Normal 14±2.1 14±2.1 22±3.0 22±3.0

According to the presented data, it can be seen that in practically healthy children, the parameters of peak flowmetry increase with age, indicating physiological morphofunctional differentiation of the bronchopulmonary system. At the same time, starting from the age of 6-7, the volume of inhalation and exhalation increases due to a decrease in bronchial resistance, and from the age of 10-11, the lung tissue grows intensively, increasing the functionality of the external respiration function. But in children with CHD in the long-term period after surgical correction, we note a different picture, namely, significant decrease in the values of the peak exhalation rate and a reduction in the duration of breath retention in seconds. Increased pressure in the pulmonary artery as a result of late surgical correction of the defect and the development of CHF leads to slowdown in the maturation of lung tissue and a decrease in the reserve capacity of the respiratory system. It is known that the value of peak flowmetry depends not only on age, but also on the height and sex of the child, so we can note high percentage of physical development retardation in children, especially in group 2 and among girls. At the same time, a direct correlation was established between the parameters of peak flowmetry and the growth of the children of the 2nd group with the absence of this relationship in the children of the control and 1st groups.

Conclusions. Disproportional development in 79.2% of the cases was inherent in children with corrected CHD in the postoperative period with a significant difference in comparison to practically healthy children (30.0%, p<0.05). Moreover, retardation in physical development was more often registered in children with chronic heart failure of the 1st stage and I functional class (80.0%).

Electrocardiography revealed sinus arrhythmias, low-voltage ventricular complex, violations of ventricular repolarization processes (70.0%), and paired ventricular extra systoles were significantly more common in children with CHF-1 (40.0%, p<0.01), whereas in group 1 they amounted to only 7.1% of the cases.
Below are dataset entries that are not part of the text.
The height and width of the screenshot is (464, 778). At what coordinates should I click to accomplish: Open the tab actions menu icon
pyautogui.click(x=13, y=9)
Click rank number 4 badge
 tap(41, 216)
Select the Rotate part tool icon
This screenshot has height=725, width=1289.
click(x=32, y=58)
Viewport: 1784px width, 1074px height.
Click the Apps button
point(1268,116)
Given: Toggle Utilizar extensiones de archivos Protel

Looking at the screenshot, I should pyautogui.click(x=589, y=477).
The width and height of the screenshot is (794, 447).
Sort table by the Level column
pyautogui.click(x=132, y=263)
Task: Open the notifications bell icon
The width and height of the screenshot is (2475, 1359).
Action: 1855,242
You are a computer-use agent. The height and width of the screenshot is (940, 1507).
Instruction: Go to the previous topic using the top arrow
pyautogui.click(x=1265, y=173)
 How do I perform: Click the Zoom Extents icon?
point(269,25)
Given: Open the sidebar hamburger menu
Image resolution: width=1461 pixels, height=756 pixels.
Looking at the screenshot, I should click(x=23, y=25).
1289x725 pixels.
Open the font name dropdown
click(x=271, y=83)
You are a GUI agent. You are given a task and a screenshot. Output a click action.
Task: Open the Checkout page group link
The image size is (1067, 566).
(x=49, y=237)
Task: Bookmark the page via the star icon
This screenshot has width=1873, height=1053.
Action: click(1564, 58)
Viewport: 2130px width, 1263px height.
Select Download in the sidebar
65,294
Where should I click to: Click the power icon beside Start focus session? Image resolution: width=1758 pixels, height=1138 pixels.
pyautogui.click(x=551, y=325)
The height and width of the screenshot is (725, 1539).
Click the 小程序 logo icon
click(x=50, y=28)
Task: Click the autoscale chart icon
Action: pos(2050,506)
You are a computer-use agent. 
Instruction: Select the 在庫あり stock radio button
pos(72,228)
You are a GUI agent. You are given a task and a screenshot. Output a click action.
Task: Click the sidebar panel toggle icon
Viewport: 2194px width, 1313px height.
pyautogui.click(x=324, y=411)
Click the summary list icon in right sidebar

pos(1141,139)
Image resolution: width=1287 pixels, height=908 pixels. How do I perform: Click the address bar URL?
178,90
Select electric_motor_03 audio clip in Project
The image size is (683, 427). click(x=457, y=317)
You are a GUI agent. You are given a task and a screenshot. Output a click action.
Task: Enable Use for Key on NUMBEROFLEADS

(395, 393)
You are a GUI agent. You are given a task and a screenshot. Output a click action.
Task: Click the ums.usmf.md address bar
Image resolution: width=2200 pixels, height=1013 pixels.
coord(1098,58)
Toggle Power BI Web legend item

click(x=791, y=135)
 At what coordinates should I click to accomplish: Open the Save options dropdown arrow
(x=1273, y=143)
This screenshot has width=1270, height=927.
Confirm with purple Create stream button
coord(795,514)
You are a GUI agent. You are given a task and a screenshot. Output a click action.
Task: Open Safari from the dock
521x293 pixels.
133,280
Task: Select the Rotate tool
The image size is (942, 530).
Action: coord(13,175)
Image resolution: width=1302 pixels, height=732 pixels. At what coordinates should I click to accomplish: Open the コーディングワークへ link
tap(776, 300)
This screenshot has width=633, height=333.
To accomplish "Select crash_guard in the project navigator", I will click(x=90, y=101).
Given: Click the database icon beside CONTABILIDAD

There were signs of hypertrophy of the left ventricle (9.37.5%), both ventricles (5.12.0%), and hypertrophy of the right atrium (7.29.2%).

It was found that the decrease in the adaptive capabilities of the cardiovascular system was 42.8 (RR=42.8) times higher in children of the 2nd group compared to the children of the 1st group and was characterized by a sharp decrease in the influence of sympathetic regulation on cardiac activity, as well as the predominance of the vascular type of auto regulation of blood circulation, indicating decrease in the adaptive capabilities of the cardiovascular system.

It was revealed that in children with CHD in the long-term postoperative period, there was significant decrease in the values of the peak exhalation rate according to the results of peak flowmetry and reduction in the duration of breath retention in seconds according to Stange and Gencha functional tests.